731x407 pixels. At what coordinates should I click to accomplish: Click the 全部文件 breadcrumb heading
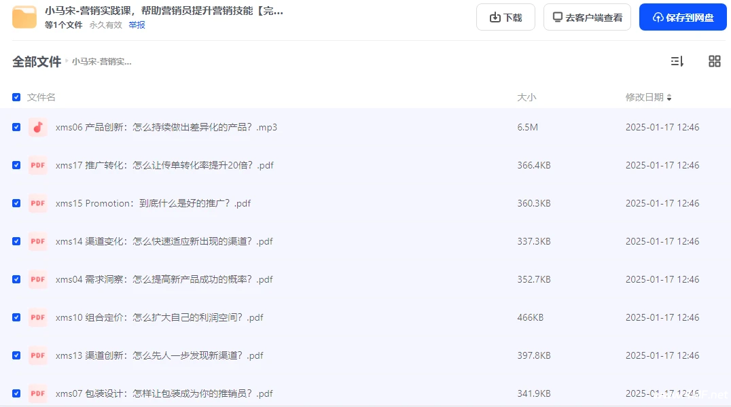(36, 61)
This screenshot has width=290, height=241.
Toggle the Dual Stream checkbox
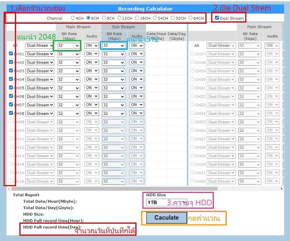point(217,18)
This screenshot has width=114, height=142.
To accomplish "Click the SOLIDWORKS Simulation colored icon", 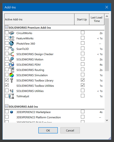I will click(x=12, y=75).
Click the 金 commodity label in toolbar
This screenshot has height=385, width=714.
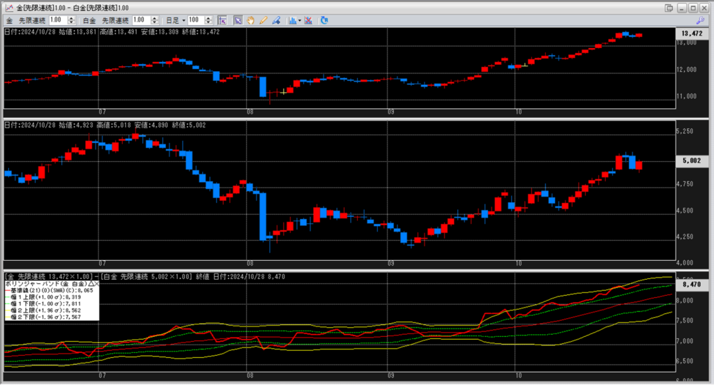[9, 20]
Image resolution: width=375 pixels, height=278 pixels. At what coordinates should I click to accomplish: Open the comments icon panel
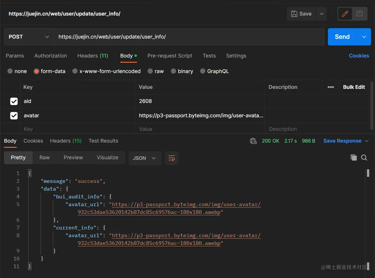tap(359, 14)
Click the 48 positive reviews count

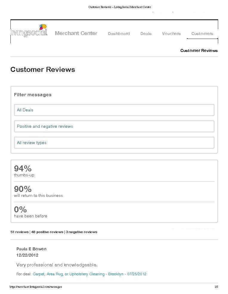[47, 232]
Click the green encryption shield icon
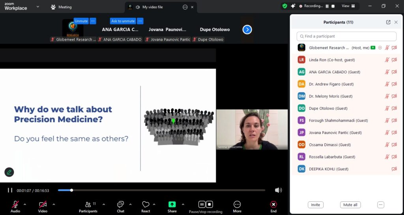 point(284,6)
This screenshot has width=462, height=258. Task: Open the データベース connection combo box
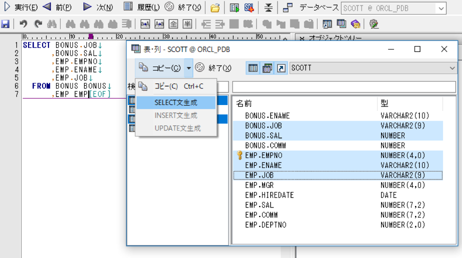point(394,8)
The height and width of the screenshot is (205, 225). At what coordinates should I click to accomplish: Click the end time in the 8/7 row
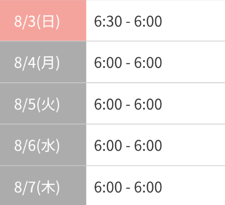(148, 187)
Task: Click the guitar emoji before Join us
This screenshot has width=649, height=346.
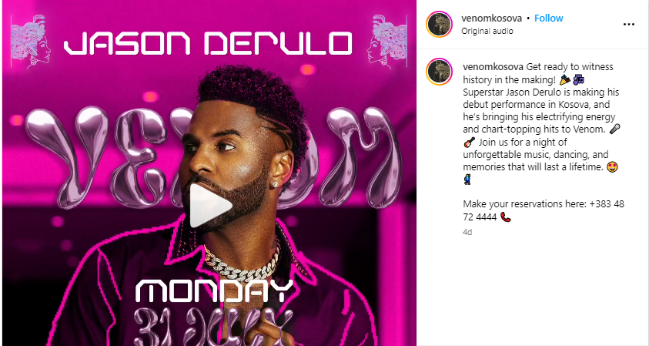Action: click(469, 143)
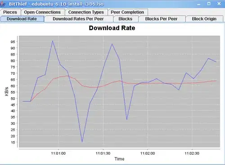Select the Download Rate tab
Screen dimensions: 225x165
pos(22,19)
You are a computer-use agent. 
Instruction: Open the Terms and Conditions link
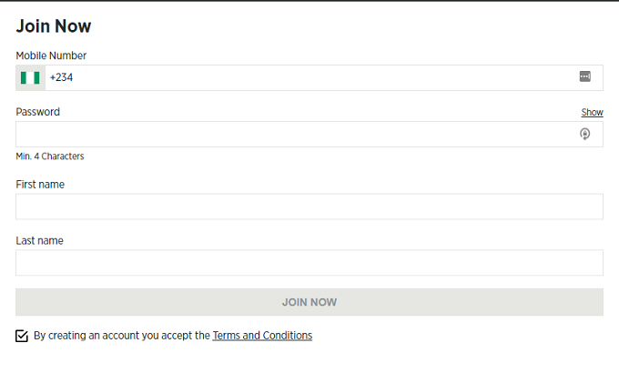pos(262,336)
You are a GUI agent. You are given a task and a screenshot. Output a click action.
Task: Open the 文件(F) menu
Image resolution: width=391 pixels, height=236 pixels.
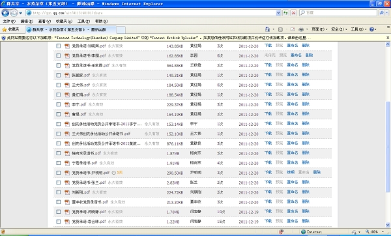pos(9,22)
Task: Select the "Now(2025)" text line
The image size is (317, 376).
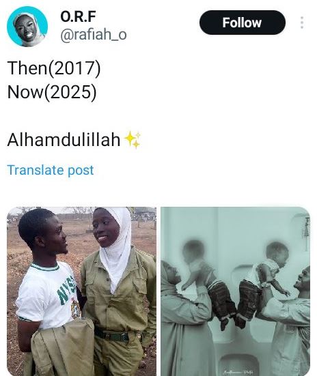Action: click(52, 92)
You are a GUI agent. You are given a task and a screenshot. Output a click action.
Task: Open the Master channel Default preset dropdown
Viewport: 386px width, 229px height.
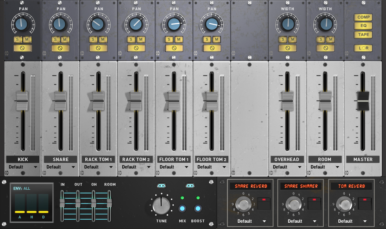[x=363, y=167]

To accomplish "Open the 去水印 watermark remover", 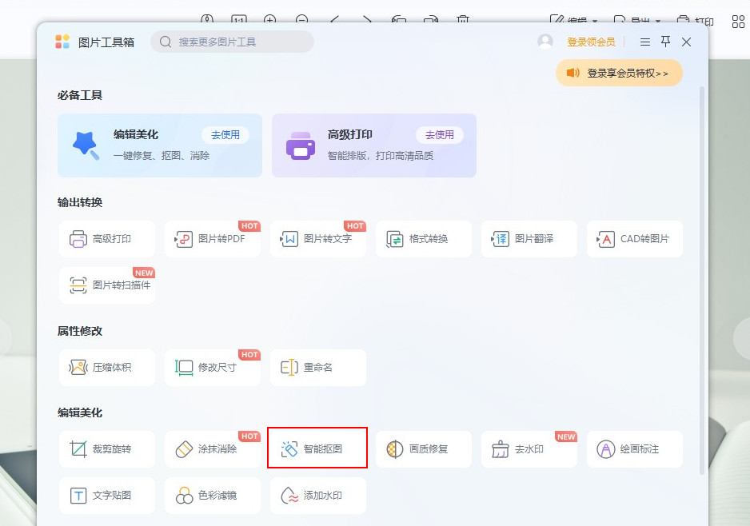I will (x=529, y=448).
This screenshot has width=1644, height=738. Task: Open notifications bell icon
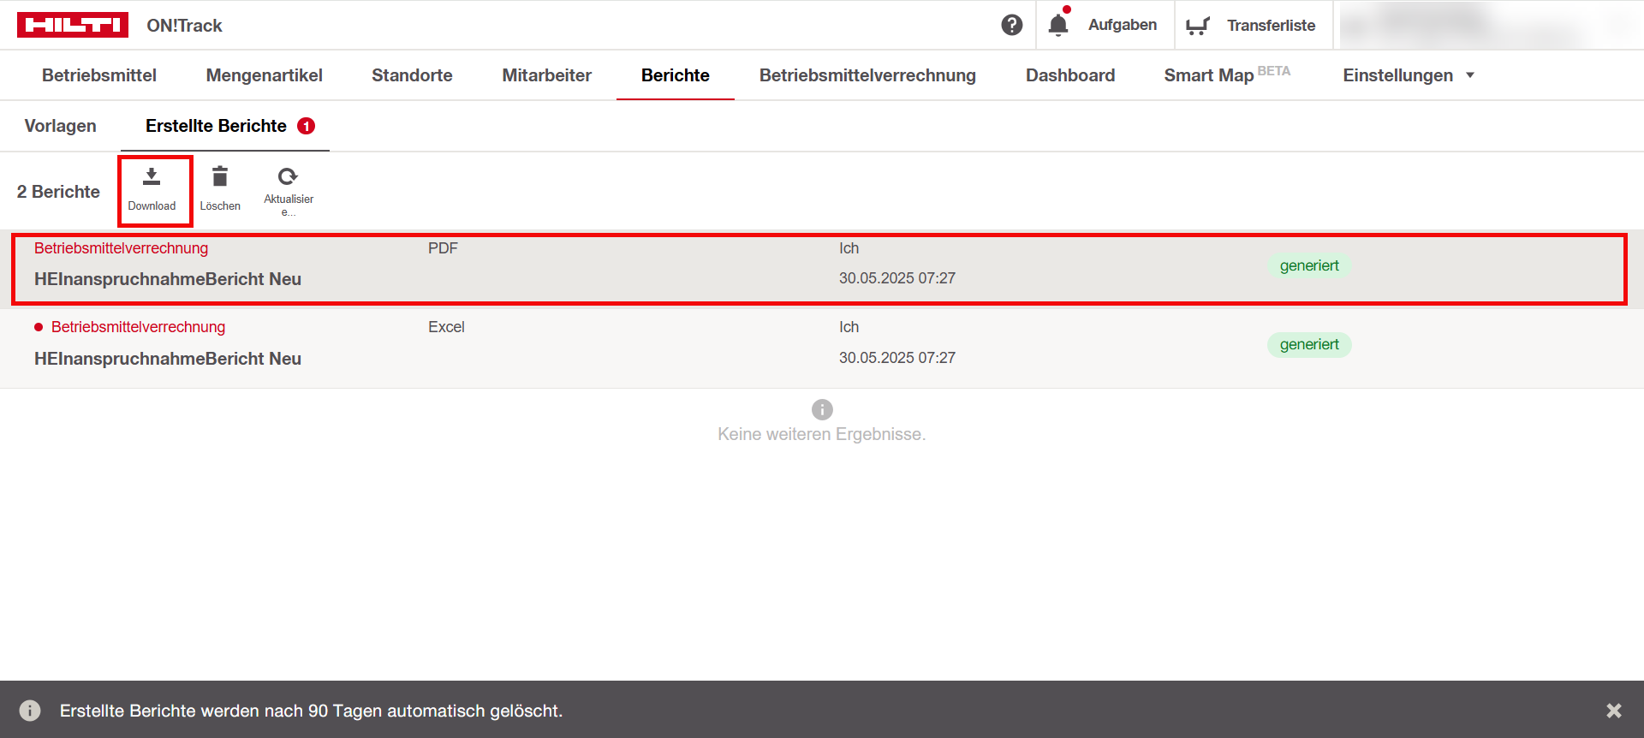tap(1058, 25)
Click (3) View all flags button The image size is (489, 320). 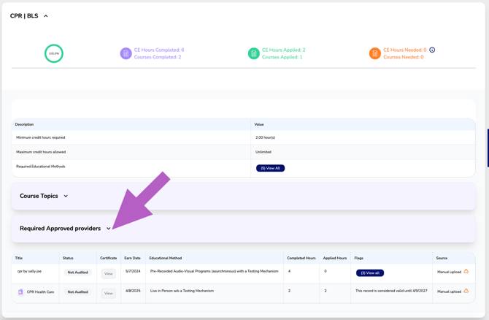click(369, 273)
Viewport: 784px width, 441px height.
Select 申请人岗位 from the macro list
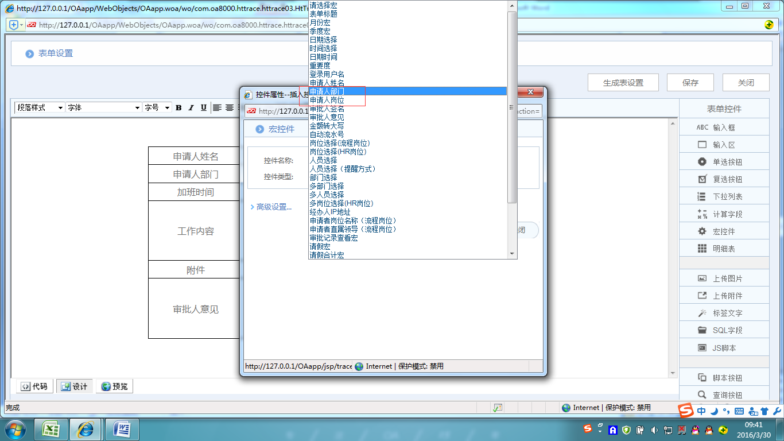pyautogui.click(x=327, y=99)
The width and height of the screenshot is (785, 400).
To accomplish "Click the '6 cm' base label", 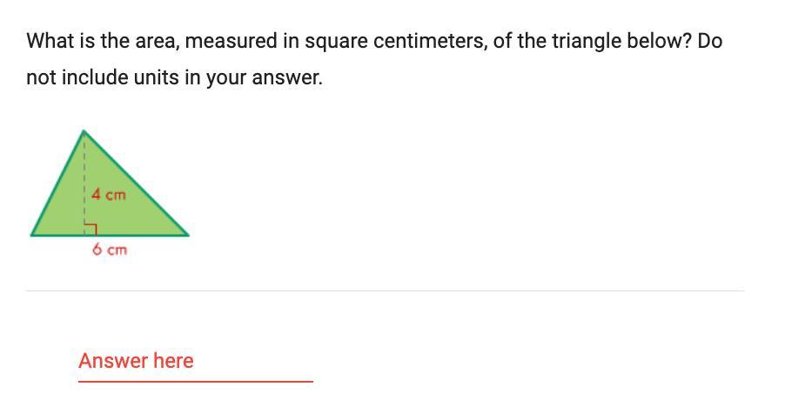I will [x=110, y=250].
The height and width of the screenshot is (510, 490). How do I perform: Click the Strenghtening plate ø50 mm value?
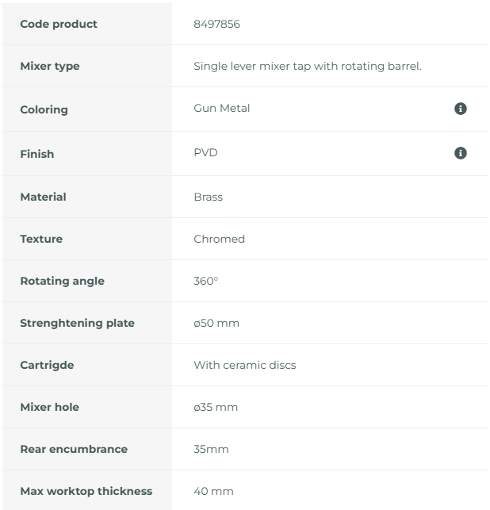point(216,324)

----

## Directions for this task
Line for line, output the entries above from the line with "Click the 金 commodity label in toolbar" to the line with "Task: Open the 文件(F) menu", both included, and nothing more. Skip pictures.

## Task response
Click the 金 commodity label in toolbar
This screenshot has height=385, width=714.
[9, 20]
Image resolution: width=375 pixels, height=278 pixels. At what coordinates should I click to accomplish: Open the comments icon panel
tap(359, 14)
Click the 48 positive reviews count

[47, 232]
Click the green encryption shield icon
 point(284,6)
This screenshot has width=462, height=258. Task: Open the データベース connection combo box
point(394,8)
The height and width of the screenshot is (205, 225). At what coordinates should I click to accomplish: Click the end time in the 8/7 row
(148, 187)
Task: Click the guitar emoji before Join us
This screenshot has width=649, height=346.
Action: click(469, 143)
Select the Download Rate tab
Screen dimensions: 225x165
pos(22,19)
You are a computer-use agent. 
Instruction: Open the Terms and Conditions link
pos(262,336)
You are a GUI agent. You are given a task and a screenshot. Output a click action.
Task: Open the 文件(F) menu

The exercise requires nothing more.